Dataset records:
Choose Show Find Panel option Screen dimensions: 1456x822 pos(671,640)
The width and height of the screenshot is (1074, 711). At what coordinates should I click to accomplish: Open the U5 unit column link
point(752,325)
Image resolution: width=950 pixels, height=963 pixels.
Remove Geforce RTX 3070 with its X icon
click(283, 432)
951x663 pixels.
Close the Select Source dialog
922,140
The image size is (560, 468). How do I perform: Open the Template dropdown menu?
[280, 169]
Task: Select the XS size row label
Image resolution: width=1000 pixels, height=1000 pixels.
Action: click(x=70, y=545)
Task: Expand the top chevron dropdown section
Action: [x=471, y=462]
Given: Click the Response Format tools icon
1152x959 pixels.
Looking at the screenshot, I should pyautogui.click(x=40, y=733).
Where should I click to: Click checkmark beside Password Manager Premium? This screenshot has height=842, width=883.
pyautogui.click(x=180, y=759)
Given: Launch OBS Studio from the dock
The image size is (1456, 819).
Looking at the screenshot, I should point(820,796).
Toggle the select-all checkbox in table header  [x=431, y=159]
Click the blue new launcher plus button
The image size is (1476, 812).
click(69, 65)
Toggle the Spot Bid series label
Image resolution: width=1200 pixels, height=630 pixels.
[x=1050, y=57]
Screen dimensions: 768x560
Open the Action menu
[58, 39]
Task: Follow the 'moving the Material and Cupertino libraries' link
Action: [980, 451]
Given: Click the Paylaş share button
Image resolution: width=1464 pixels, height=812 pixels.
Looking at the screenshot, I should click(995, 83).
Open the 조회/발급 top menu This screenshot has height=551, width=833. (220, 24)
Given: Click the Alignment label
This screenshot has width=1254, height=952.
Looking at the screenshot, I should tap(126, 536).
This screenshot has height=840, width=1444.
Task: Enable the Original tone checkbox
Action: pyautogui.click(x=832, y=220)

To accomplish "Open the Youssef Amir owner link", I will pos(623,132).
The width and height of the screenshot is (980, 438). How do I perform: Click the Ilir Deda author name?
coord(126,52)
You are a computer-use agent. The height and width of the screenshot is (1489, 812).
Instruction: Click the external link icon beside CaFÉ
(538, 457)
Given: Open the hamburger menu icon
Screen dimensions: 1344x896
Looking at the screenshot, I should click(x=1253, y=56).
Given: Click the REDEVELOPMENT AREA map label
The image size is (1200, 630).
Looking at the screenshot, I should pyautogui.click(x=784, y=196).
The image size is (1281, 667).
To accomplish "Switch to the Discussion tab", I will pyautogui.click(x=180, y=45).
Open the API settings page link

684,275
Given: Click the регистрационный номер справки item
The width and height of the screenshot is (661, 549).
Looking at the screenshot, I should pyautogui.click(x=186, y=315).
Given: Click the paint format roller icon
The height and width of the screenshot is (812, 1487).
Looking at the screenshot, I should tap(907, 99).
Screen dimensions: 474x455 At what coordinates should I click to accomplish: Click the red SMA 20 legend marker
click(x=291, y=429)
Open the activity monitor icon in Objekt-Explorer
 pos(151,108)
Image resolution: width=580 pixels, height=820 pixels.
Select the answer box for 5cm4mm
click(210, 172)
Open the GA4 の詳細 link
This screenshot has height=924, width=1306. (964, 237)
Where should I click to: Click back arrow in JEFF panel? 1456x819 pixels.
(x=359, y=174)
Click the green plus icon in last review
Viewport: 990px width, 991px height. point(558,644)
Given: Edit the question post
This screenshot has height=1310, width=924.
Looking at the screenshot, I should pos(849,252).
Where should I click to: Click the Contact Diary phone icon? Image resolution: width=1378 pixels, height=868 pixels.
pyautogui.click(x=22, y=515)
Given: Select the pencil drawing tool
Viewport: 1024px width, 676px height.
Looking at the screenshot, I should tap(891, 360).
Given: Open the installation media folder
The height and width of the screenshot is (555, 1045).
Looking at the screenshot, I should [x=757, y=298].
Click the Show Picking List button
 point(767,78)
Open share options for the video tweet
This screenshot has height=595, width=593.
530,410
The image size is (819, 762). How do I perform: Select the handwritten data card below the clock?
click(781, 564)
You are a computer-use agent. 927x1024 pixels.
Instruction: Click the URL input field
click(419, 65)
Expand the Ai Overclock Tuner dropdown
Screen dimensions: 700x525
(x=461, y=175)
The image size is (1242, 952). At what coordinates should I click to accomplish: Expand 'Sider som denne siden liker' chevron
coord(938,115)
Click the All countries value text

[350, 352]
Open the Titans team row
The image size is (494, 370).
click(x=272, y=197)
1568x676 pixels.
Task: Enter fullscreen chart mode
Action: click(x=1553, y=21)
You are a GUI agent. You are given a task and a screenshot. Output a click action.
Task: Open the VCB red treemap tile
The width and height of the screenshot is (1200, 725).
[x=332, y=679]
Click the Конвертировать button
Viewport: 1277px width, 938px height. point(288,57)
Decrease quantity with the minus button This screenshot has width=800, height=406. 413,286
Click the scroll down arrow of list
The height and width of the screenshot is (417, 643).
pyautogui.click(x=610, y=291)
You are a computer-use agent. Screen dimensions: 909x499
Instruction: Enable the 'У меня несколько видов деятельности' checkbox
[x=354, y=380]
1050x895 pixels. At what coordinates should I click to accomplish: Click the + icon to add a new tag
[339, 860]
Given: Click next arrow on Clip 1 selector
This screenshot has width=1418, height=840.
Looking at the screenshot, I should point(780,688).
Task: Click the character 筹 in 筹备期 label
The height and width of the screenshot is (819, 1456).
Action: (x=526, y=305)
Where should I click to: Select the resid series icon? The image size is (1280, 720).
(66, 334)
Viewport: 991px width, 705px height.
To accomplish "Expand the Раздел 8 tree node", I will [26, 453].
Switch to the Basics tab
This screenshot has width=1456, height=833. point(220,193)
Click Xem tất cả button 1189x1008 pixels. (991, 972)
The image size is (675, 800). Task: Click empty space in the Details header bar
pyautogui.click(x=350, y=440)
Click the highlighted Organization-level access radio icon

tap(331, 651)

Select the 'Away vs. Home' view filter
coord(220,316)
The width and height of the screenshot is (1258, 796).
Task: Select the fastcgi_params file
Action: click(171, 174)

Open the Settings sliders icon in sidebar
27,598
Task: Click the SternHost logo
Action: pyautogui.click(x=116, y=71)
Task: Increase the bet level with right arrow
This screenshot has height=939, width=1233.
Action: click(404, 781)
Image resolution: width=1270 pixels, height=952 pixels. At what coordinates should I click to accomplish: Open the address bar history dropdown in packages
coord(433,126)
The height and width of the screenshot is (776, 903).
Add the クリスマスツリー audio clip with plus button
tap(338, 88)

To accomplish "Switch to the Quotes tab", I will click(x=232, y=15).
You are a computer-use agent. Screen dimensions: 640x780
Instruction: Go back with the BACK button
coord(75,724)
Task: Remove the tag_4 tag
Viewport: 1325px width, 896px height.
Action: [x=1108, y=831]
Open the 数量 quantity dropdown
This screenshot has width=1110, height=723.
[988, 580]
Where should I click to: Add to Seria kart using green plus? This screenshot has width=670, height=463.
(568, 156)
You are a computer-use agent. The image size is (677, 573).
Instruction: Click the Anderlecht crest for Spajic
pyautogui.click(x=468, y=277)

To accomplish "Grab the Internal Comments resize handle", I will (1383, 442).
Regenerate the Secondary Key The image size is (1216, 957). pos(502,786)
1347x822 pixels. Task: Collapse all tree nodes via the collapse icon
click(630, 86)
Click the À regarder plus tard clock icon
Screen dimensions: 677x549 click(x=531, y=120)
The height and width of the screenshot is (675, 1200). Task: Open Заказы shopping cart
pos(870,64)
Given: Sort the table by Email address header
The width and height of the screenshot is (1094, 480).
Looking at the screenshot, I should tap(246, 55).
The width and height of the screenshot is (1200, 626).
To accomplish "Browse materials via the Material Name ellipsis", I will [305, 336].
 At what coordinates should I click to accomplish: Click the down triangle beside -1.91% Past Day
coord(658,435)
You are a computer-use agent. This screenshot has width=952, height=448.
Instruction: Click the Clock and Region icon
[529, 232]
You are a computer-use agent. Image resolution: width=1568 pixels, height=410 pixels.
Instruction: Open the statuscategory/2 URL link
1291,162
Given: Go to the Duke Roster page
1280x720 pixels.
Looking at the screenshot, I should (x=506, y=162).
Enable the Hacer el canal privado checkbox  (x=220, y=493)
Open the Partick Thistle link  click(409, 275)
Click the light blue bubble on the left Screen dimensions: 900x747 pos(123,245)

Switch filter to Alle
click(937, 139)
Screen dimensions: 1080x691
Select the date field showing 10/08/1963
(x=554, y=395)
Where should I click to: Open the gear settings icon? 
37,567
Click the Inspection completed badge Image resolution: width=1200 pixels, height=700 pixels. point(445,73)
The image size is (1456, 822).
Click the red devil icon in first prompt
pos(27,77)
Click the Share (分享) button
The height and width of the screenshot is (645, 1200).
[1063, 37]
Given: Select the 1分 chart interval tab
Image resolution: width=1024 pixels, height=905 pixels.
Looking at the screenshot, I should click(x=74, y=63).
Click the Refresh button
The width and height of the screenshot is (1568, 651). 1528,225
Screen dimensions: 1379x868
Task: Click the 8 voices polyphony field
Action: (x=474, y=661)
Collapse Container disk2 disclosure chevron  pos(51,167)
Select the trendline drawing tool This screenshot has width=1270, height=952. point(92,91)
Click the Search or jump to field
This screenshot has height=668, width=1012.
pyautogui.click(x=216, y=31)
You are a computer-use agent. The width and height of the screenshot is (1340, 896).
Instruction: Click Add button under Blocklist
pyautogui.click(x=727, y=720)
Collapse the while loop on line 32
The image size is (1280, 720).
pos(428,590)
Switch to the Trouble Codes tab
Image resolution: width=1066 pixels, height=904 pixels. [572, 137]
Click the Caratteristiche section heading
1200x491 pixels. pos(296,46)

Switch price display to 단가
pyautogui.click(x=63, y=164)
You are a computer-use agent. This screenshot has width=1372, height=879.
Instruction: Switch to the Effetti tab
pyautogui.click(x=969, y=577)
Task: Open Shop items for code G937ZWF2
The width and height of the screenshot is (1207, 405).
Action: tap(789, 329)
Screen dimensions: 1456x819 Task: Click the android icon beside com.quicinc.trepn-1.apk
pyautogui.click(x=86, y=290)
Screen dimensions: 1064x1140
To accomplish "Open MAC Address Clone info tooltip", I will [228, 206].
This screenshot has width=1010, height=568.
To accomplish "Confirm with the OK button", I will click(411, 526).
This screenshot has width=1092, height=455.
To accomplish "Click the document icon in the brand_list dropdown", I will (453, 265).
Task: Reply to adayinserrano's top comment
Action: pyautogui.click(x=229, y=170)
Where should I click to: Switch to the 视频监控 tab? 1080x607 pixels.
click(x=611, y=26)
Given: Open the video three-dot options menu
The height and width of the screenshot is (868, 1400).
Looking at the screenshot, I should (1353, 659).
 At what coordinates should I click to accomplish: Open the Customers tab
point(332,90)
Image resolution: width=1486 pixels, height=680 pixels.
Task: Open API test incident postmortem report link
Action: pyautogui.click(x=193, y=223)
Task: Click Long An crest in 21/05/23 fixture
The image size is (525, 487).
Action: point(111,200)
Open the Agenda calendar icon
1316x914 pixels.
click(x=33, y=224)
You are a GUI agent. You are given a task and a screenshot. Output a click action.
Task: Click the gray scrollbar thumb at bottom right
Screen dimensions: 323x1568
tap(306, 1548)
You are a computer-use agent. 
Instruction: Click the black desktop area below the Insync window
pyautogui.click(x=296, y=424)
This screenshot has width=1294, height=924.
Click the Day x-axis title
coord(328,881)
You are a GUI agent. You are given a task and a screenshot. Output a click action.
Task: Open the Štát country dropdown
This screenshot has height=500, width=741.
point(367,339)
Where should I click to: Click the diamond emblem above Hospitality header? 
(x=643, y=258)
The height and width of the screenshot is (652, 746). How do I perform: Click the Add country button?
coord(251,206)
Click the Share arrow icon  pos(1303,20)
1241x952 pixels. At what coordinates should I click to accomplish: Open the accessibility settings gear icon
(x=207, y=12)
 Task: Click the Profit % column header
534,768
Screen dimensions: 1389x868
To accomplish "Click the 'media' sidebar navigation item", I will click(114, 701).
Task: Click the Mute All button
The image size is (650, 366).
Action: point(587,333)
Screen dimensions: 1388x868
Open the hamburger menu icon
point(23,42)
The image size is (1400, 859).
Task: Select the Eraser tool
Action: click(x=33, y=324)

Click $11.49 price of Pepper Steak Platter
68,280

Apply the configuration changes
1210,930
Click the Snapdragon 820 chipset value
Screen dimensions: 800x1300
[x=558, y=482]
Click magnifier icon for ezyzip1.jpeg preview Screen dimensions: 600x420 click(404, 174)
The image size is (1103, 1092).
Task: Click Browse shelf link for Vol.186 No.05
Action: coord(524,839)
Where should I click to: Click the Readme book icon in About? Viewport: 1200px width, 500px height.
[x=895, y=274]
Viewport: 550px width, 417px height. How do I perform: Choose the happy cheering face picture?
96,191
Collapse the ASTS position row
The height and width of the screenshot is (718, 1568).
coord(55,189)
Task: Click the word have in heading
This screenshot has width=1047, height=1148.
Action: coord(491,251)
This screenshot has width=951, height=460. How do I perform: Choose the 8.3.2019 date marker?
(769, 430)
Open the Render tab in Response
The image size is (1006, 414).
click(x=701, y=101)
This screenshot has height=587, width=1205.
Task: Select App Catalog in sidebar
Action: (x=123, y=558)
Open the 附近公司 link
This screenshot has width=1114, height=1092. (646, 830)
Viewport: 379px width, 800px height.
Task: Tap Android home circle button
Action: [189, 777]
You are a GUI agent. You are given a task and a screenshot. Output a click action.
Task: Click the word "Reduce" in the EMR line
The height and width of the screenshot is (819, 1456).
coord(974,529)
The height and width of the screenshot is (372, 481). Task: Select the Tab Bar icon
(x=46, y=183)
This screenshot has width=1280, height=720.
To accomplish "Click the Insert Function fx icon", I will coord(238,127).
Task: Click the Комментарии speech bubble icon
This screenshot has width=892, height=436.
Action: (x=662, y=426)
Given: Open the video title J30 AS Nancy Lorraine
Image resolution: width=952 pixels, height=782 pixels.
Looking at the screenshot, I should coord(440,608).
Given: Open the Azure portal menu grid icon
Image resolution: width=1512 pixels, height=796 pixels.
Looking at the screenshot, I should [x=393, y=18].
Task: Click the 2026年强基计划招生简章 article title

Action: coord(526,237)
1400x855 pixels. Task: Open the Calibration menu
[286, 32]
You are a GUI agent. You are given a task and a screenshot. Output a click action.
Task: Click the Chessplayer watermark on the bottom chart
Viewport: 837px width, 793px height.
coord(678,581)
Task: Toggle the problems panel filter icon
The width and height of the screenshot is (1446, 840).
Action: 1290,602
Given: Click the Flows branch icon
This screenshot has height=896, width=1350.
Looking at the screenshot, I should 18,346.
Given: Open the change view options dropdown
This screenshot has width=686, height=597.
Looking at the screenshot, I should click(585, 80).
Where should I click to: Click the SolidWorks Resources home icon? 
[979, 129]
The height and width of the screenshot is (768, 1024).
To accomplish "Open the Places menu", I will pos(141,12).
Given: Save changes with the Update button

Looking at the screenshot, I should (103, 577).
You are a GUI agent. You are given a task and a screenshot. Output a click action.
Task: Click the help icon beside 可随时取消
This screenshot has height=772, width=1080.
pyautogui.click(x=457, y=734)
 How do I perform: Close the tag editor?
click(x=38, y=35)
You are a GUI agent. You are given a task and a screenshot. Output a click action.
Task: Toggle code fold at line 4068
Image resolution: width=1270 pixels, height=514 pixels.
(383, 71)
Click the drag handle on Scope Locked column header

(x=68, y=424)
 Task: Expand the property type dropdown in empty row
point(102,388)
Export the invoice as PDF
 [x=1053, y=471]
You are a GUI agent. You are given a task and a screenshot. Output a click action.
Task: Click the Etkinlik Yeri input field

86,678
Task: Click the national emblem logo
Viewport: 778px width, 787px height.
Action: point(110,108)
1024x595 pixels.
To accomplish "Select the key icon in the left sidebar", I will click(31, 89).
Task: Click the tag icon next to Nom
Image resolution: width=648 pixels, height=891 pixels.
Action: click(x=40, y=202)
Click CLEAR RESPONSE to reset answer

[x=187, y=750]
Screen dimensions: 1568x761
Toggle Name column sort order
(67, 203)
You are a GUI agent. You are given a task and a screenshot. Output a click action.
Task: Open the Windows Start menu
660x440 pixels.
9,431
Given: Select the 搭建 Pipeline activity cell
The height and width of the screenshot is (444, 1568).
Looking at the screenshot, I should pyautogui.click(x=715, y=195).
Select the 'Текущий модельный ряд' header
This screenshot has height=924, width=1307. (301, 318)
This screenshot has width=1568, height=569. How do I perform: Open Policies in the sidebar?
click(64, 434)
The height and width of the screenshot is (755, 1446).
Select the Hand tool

GIVEN PROBLEM
Reproduce word for word the entries starting with the line that contains "Given: Open the video three-dot options menu" and going on through the line that contains "click(x=33, y=224)".

RESPONSE
Given: Open the video three-dot options menu
The height and width of the screenshot is (868, 1400).
Looking at the screenshot, I should (1353, 659).
 At what coordinates should I click to accomplish: Open the Customers tab
point(332,90)
Image resolution: width=1486 pixels, height=680 pixels.
Task: Open API test incident postmortem report link
Action: pyautogui.click(x=193, y=223)
Task: Click Long An crest in 21/05/23 fixture
The image size is (525, 487).
Action: point(111,200)
Open the Agenda calendar icon
1316x914 pixels.
click(x=33, y=224)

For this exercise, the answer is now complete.